● Input data:
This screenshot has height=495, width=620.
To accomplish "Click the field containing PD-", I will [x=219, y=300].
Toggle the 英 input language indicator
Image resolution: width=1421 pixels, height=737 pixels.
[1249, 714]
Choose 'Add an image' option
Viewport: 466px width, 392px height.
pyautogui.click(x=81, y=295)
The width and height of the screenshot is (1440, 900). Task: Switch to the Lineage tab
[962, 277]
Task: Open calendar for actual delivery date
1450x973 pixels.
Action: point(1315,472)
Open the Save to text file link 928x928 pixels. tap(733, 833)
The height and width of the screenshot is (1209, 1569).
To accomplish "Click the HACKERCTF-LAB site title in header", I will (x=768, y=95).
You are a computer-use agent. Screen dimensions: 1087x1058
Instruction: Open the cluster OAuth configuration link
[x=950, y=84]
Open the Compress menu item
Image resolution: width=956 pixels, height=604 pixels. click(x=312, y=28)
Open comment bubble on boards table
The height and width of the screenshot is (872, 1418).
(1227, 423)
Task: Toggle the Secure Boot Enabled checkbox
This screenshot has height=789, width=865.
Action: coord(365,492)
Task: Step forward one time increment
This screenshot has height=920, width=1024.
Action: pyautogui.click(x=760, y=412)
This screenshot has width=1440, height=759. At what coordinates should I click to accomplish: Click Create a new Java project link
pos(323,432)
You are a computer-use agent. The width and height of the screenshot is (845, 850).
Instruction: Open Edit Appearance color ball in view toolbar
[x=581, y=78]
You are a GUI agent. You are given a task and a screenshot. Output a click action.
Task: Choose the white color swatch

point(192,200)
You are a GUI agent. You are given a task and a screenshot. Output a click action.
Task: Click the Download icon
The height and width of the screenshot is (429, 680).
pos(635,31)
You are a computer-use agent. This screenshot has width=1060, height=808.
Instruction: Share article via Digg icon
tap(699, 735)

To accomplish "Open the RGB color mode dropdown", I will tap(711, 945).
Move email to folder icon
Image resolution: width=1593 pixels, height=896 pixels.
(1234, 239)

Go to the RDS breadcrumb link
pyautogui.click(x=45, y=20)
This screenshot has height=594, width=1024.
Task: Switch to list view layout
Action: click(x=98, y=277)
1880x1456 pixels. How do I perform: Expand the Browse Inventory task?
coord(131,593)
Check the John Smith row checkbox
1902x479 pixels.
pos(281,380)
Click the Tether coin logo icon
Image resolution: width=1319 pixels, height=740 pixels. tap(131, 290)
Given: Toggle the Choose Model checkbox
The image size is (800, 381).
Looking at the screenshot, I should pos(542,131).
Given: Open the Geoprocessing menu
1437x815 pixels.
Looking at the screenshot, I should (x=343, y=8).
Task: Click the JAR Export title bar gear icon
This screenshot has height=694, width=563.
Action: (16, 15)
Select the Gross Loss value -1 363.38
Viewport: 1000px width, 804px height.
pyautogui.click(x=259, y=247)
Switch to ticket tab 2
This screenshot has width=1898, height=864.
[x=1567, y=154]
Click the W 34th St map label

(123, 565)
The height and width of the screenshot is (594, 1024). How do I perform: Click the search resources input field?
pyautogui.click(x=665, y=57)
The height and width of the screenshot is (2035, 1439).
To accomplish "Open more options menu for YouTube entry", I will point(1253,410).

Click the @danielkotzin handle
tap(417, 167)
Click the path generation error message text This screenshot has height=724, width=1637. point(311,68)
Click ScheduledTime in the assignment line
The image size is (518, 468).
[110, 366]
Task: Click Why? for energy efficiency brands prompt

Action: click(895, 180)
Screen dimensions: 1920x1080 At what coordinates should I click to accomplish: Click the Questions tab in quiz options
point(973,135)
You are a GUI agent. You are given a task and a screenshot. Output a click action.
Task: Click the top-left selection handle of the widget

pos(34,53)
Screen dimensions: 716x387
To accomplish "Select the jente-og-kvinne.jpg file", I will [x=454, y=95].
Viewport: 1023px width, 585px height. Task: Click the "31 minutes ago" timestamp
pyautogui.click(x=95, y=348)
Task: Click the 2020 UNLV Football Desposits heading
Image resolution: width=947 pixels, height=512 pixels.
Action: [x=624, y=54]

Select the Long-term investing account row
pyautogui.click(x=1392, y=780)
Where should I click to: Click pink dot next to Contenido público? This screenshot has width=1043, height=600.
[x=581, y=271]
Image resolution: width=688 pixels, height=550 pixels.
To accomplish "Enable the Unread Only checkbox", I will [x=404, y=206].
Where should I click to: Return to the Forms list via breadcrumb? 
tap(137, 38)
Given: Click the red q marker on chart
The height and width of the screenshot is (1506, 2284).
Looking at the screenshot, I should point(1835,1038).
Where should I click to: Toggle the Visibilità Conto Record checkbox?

● To do: Scan the material above for lines holding the string "file" and copy those lines.

● Your response:
Open the Save to text file link 928x928 pixels. tap(733, 833)
To accomplish "Select the jente-og-kvinne.jpg file", I will [x=454, y=95].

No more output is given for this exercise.